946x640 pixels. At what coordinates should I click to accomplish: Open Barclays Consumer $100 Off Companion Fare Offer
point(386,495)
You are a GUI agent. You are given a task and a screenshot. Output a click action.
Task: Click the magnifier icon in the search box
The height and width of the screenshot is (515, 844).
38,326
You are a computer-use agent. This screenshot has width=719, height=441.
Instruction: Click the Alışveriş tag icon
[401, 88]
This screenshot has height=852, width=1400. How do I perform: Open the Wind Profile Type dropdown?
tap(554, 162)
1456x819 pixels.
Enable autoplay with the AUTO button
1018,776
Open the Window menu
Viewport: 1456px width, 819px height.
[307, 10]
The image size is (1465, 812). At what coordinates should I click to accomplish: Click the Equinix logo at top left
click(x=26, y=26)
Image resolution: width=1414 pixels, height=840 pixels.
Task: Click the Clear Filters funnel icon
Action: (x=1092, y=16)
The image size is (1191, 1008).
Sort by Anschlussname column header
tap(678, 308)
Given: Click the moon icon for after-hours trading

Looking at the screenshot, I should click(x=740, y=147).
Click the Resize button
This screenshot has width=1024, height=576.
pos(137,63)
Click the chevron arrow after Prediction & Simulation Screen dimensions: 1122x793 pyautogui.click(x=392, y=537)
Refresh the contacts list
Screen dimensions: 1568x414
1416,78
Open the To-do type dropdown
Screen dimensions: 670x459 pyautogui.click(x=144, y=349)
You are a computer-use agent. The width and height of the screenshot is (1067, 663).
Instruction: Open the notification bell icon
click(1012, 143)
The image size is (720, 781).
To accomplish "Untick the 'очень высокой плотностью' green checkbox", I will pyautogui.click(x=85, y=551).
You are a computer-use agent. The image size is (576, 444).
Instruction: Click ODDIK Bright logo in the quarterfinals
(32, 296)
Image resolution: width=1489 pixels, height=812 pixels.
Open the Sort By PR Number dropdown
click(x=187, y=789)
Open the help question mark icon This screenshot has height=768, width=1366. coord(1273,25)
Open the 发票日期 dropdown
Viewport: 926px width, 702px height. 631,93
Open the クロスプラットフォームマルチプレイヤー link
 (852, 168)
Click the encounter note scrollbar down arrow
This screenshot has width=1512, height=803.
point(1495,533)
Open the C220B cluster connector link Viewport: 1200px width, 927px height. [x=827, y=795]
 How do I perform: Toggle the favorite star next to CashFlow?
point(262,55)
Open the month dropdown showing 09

***

■ **WHAT YOU WILL DO**
Reproduce the data above, changing each "dropdown" to "drop-down menu" and keeping everything else the same.

■ **WRITTEN RESPONSE**
946x640 pixels. At what coordinates should I click to accomplish: Open Barclays Consumer $100 Off Companion Fare Offer
point(386,495)
You are a GUI agent. You are given a task and a screenshot. Output a click action.
Task: Click the magnifier icon in the search box
The height and width of the screenshot is (515, 844).
38,326
You are a computer-use agent. This screenshot has width=719, height=441.
Instruction: Click the Alışveriş tag icon
[401, 88]
This screenshot has height=852, width=1400. How do I perform: Open the Wind Profile Type drop-down menu?
tap(554, 162)
1456x819 pixels.
Enable autoplay with the AUTO button
1018,776
Open the Window menu
Viewport: 1456px width, 819px height.
[307, 10]
The image size is (1465, 812). At what coordinates should I click to accomplish: Click the Equinix logo at top left
click(x=26, y=26)
Image resolution: width=1414 pixels, height=840 pixels.
Task: Click the Clear Filters funnel icon
Action: (x=1092, y=16)
The image size is (1191, 1008).
Sort by Anschlussname column header
tap(678, 308)
Given: Click the moon icon for after-hours trading

Looking at the screenshot, I should click(x=740, y=147).
Click the Resize button
This screenshot has width=1024, height=576.
pos(137,63)
Click the chevron arrow after Prediction & Simulation Screen dimensions: 1122x793 pyautogui.click(x=392, y=537)
Refresh the contacts list
Screen dimensions: 1568x414
1416,78
Open the To-do type drop-down menu
Screen dimensions: 670x459 pyautogui.click(x=144, y=349)
You are a computer-use agent. The width and height of the screenshot is (1067, 663).
Instruction: Open the notification bell icon
click(1012, 143)
The image size is (720, 781).
To accomplish "Untick the 'очень высокой плотностью' green checkbox", I will pyautogui.click(x=85, y=551).
You are a computer-use agent. The image size is (576, 444).
Instruction: Click ODDIK Bright logo in the quarterfinals
(32, 296)
Image resolution: width=1489 pixels, height=812 pixels.
Open the Sort By PR Number drop-down menu
click(x=187, y=789)
Open the help question mark icon This screenshot has height=768, width=1366. coord(1273,25)
Open the 发票日期 drop-down menu
Viewport: 926px width, 702px height. 631,93
Open the クロスプラットフォームマルチプレイヤー link
 (852, 168)
Click the encounter note scrollbar down arrow
This screenshot has width=1512, height=803.
point(1495,533)
Open the C220B cluster connector link Viewport: 1200px width, 927px height. [x=827, y=795]
 How do I perform: Toggle the favorite star next to CashFlow?
point(262,55)
Open the month drop-down menu showing 09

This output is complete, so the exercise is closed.